▸ **DATASET EXTRACT**:
----------

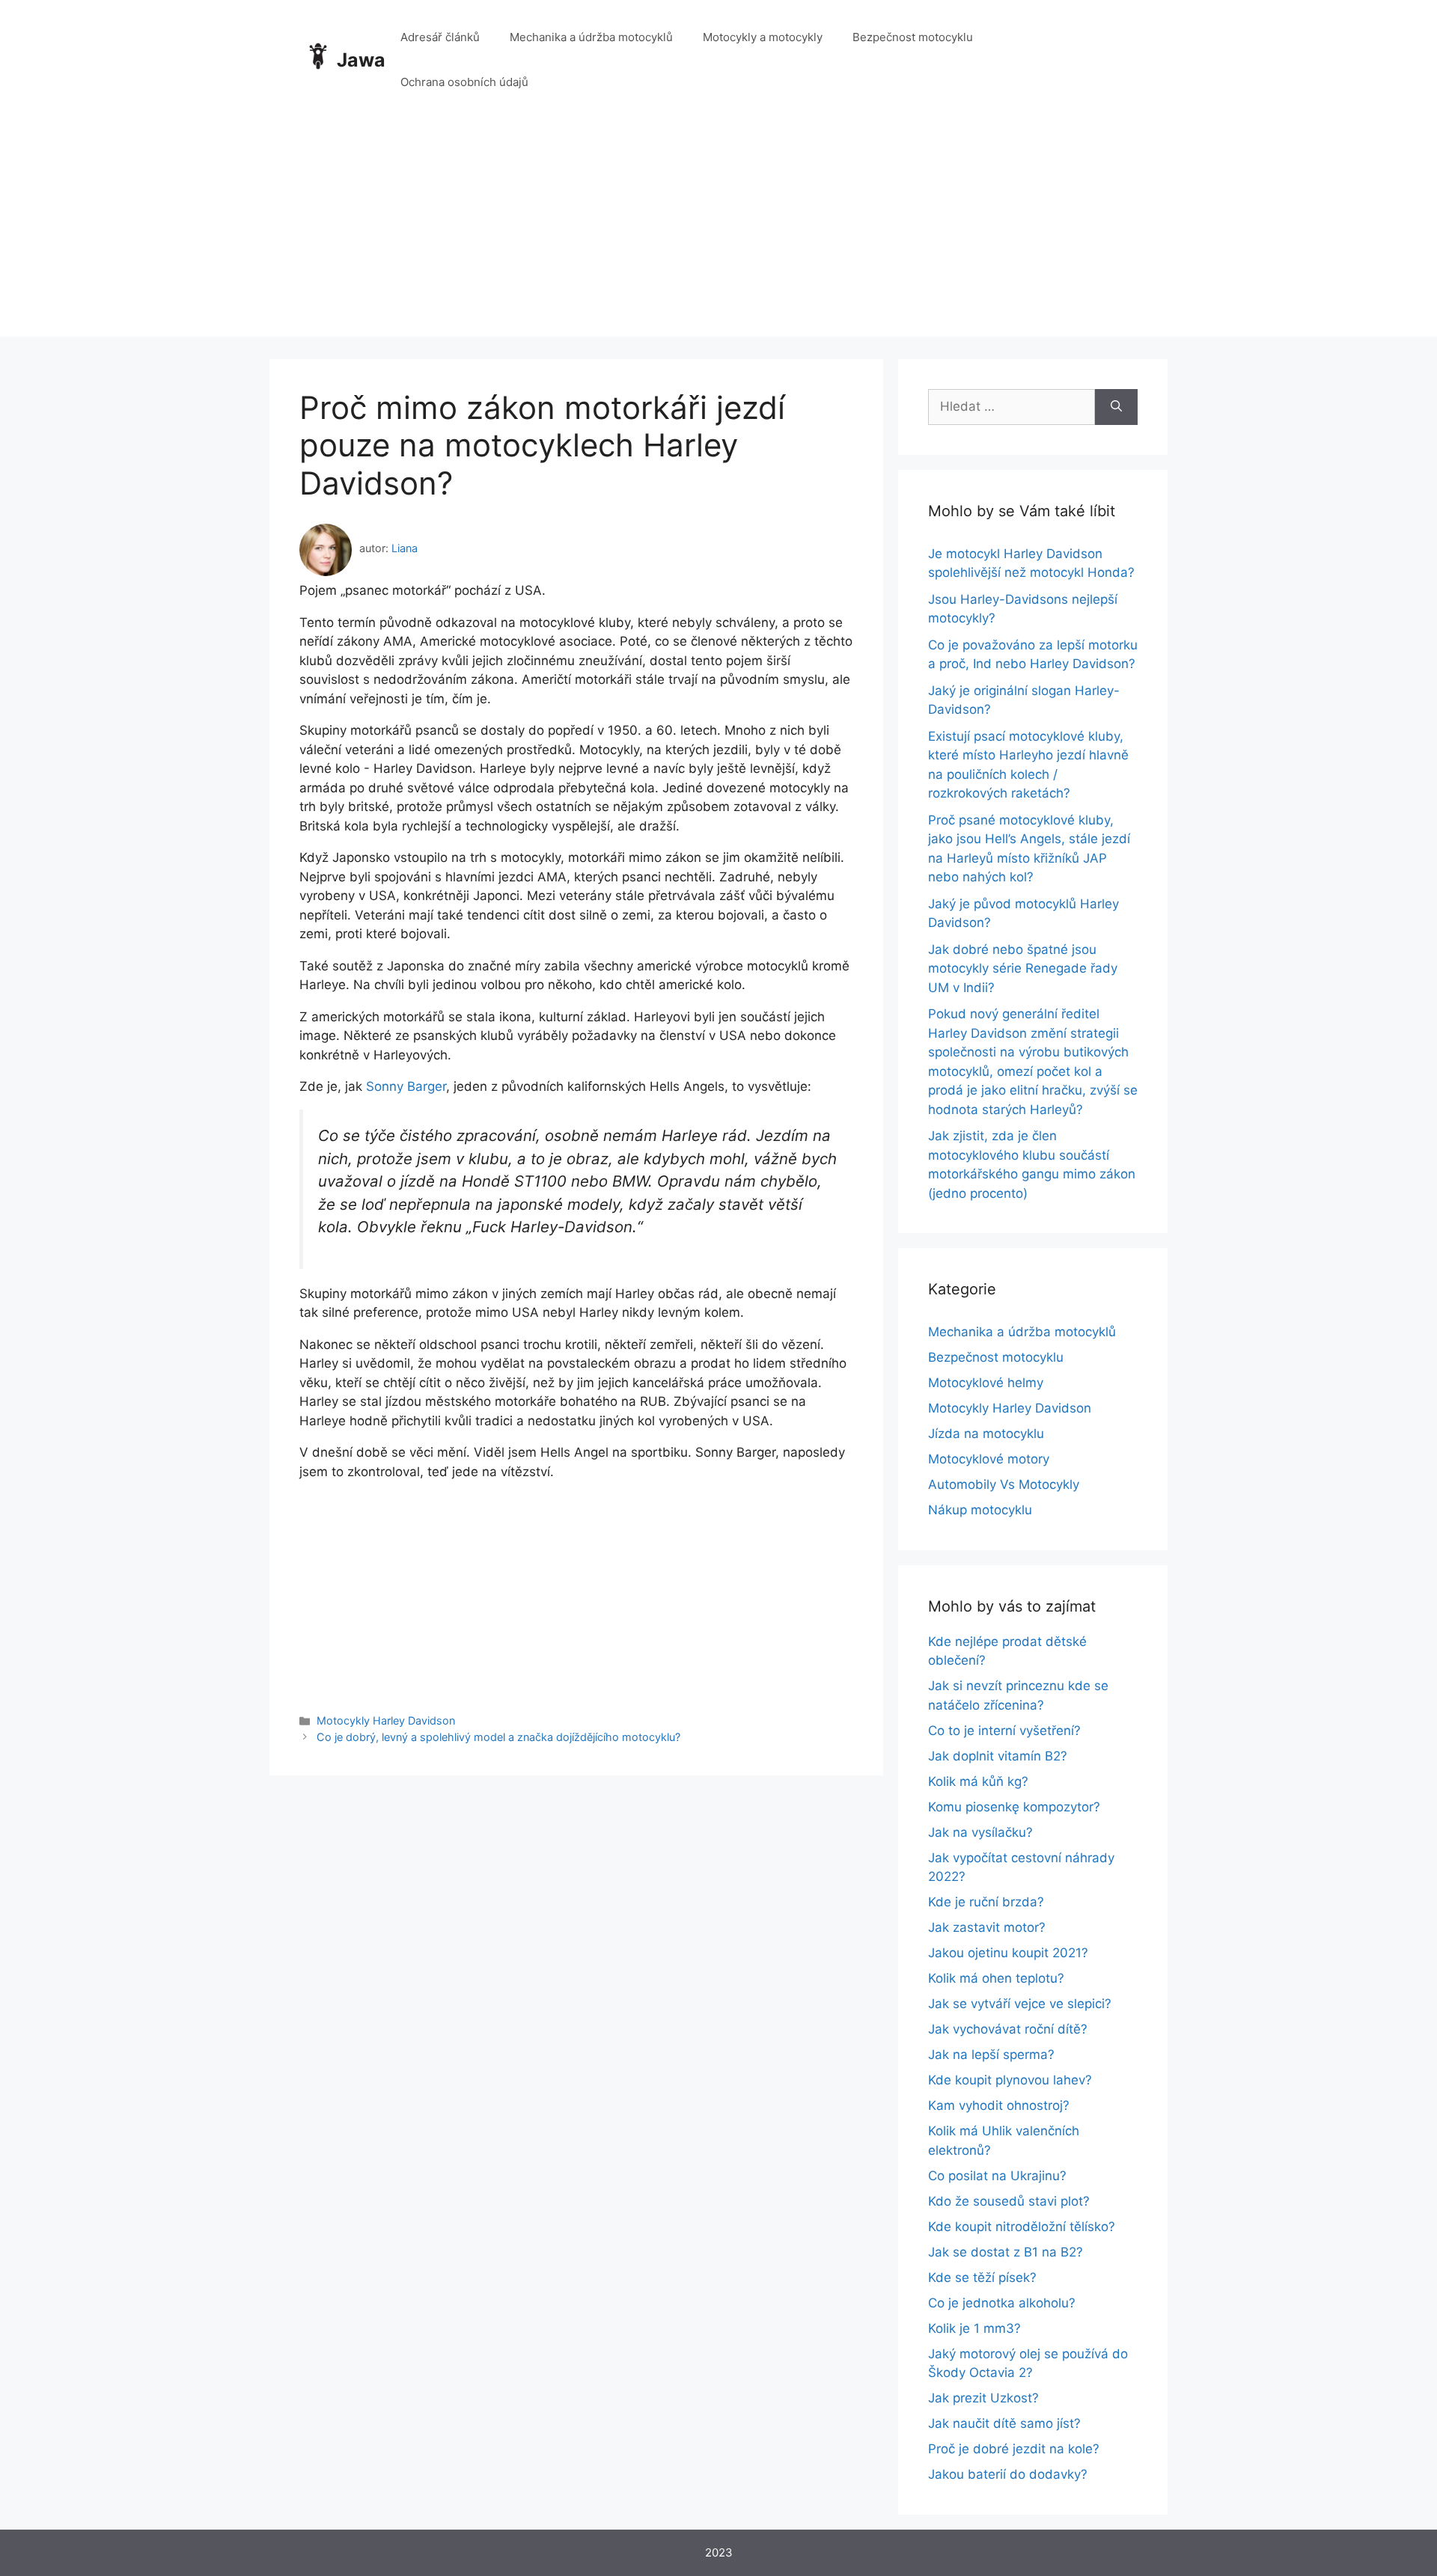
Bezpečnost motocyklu (912, 37)
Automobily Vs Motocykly (1003, 1484)
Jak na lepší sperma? (991, 2054)
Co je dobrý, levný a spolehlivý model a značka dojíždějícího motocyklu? (498, 1737)
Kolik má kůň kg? (978, 1781)
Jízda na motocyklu (986, 1433)
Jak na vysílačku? (980, 1832)
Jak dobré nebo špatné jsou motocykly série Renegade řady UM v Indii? (1022, 968)
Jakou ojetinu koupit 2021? (1008, 1952)
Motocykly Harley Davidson (386, 1720)
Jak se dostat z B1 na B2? (1005, 2252)
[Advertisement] (718, 232)
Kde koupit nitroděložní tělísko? (1021, 2226)
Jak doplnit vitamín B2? (997, 1756)
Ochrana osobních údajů (464, 82)
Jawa (361, 60)
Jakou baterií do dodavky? (1007, 2474)
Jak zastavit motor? (987, 1927)
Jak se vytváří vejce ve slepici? (1019, 2003)
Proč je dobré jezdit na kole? (1013, 2448)
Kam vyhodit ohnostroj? (999, 2105)
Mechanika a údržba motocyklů (591, 37)
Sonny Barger (406, 1086)
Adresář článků (440, 37)
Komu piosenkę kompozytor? (1014, 1806)
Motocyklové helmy (985, 1382)
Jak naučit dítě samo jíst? (1004, 2423)
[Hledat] (1116, 407)
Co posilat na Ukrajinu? (997, 2175)
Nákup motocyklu (980, 1509)
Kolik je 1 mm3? (974, 2328)
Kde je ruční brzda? (986, 1901)
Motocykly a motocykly (763, 37)
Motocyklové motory (988, 1458)
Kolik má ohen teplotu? (996, 1978)
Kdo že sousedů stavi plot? (1009, 2201)
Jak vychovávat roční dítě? (1007, 2029)
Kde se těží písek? (982, 2277)
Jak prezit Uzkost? (983, 2397)
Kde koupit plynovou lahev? (1010, 2079)
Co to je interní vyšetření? (1004, 1730)
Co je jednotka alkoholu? (1002, 2302)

----------

Up to and including the line containing "Jak se dostat z B1 na B2? (1005, 2252)", quote each line of the entries above from the very first, please, exactly and without images.

▸ **ANSWER**:
Bezpečnost motocyklu (912, 37)
Automobily Vs Motocykly (1003, 1484)
Jak na lepší sperma? (991, 2054)
Co je dobrý, levný a spolehlivý model a značka dojíždějícího motocyklu? (498, 1737)
Kolik má kůň kg? (978, 1781)
Jízda na motocyklu (986, 1433)
Jak na vysílačku? (980, 1832)
Jak dobré nebo špatné jsou motocykly série Renegade řady UM v Indii? (1022, 968)
Jakou ojetinu koupit 2021? (1008, 1952)
Motocykly Harley Davidson (386, 1720)
Jak se dostat z B1 na B2? (1005, 2252)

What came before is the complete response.